Il faudra bien y venir un jour. Il y a quinze ans que le projet est dans l’air, presque trois ans et demi que Nantes Métropole Aménagement a été chargé de « finaliser la conception de l’Arbre aux Hérons », huit mois qu’un rab’ de 2,6 millions d’euros a été accordé à un groupement Delarozière-Orefice-La Machine pour achever les études. On ne pourra pas indéfiniment jouer les arrêts de jeu.

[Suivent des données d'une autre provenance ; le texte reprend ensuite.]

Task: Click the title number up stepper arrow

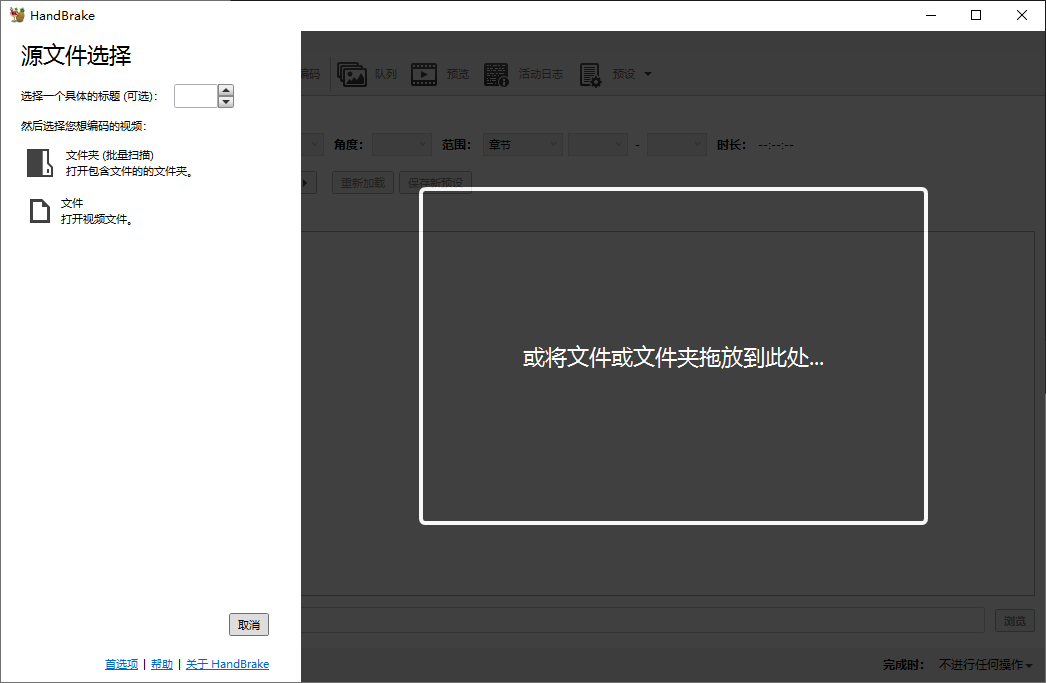Action: coord(225,90)
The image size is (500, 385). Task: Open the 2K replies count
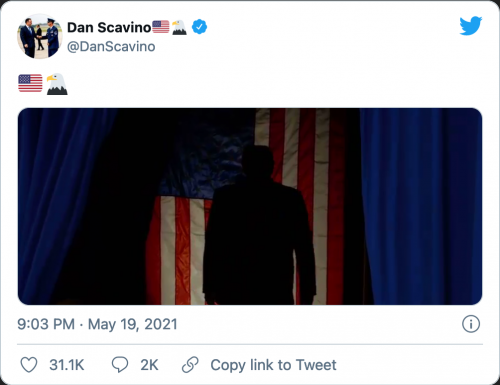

Le projet est mal parti. L’Arbre d’aujourd’hui ne ressemble plus à rien. Surtout pas à un arbre. Ce n’est plus du tout l’élégante Cité dans le ciel vendue à Nantes Métropole et aux souscripteurs de Kickstarter sur la foi d’une belle illustration de Stéphane Muntaner. C’est devenu une grosse patatoïde germée, cerclée de dizaines d’étais métalliques sans lesquels l’ensemble ne tiendrait pas debout. N’est pas Gustave Eiffel qui veut.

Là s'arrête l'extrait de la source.